It hit me when I was trying to work out how to explain the importance of this song and what makes it great to my son—there is literally no way for him to understand. Yet.
This is a song about the angst of a teenage boy and about the anger he feels at the world. It’s about that angst and anger continuing into young adulthood. It’s about the feeling of helplessness and hopelessness. From the opening riff that powers into life as the drums kick in, to the droning verse and hook into that amazingly powerful chorus. It’s up. It’s down. It’s up again. The drum beat is angry. The lyrics make no sense, but it’s not what they are that matters so much as how they are sung.
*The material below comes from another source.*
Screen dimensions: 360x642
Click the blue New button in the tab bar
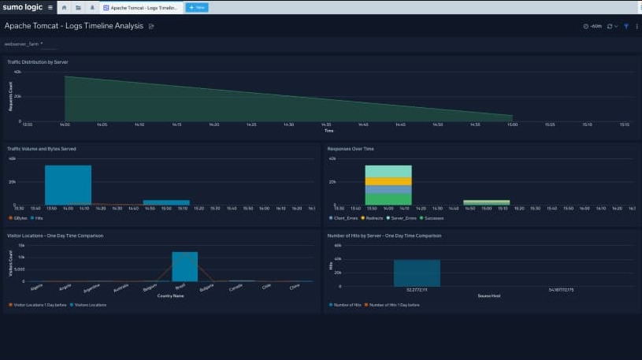tap(197, 7)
They whole thing is an expression of what it means to be a teenager in the modern, western world—or at least, the western world of the early-mid nineties. And I might be in my forties now but the world can’t have changed so much that this song doesn’t speak to today’s teenagers the way it spoke to us, can it?
In short, it’s about a whole bunch of emotions that, as a parent, I hope like hell my nine year old has not yet felt and won’t feel for a good few years yet.
“Don’t worry,” I said to him. “You’ll get it in five or six years. You’ll understand how great this song is then.”
At which point I was horrified. My own father had something similar to me at a similar age about the songs of Slade.
I’m turning into my Dad!
Actually, that’s not a bad thing. I mean, he was right about Slade.